このような事態を冷静にとらえ、持てる知識と技能で思考し、判断し、決断し、表現するリーダーとなる次世代の子どもたちを、私たち大人はひとりでも多く育てていかなければいけません。
それには、知識と技能があるだけでは不充分なのです。
たとえば、専門家委員会の情報やデータをもとに、新型コロナウイルスの対策として、感染が心配される期間の通学をどうするか、決断しなければならないとします。
・子どもはあまり感染しないし感染力も高くないから、学校は継続して開校し、子どもたちは注意して登校する
・まずは短期間の休校をし、情勢を見ながら都度休校か登校かを決めていく
・2カ月程度の十分な期間の休校をし、感染が下火になるまで開校しない
など、学業の遅れと感染拡大防止という相反する問題を抱え、どれがベター・セレクションなのかを、可能性を見比べながら決断しなければなりません。
実は、この決断が的確にできる人は、そうたくさんはいません。日本でも、長期間の休校を決めるときに、安倍晋三首相は大変悩んだと思います。

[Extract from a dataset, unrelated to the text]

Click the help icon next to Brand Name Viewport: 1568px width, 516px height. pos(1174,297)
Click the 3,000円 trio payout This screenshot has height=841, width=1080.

決断には責任が伴います。結果はあとで出ます。休校の問題も、これでよかったのか、結果は半年後、あるいは1年後、2年後にならないとわからないかもしれない。
決断がうまくいけば歴史に名を残すが、失敗すれば批判を浴び、消えてしまいます。
決断力を持てるリーダーは一握りしかいない
日本人は、決断が苦手な人が多い。周囲の人と調和しようと思いすぎるのです。また、決断による責任からも逃れようとします。だから、毒にも薬にもならないような、責任を取らなくていいような内容にとどめてしまう。
そうなると、決断による結果もまたたいした成果をあげず、予算をとってやってもお金の無駄ということにもなりかねない。
責任を負うところまで突き詰めて考える力を持ち、どんな結果でも責任を持つリーダーはごくごく少数しかいないのです。そこは、資質なのです。
しかし、ともあれ判断ができるところまでの力を持った子どもを教育する。それが、新学習指導要領の要かなめでもあるのだと、私は思っています。
新学習指導要領では、小学生、中学生、高校生に共通して 「思考力、判断力、表現力」を求め、これらの力がつくように教育します。その土台として、知識や技能を有することが必要でもあります。
私が育てるべきと考えている「リーダーの素養のある子ども」も、これによってある程度育つと考えています。学校で教師の講義を聴いて得た知識や技能は、リーダーの素養である判断力の根拠になるでしょう。
その上で、アクティブ・ラーニングとしてテーマを深め、プレゼンテーションで表現力を高め、プログラミング的思考で論理的、数値的にものごとを解釈し思考していく。
家庭でも、ぜひこうした視点を持ち、お子さんたちのリーダーとしての資質を磨いていってほしいと思います。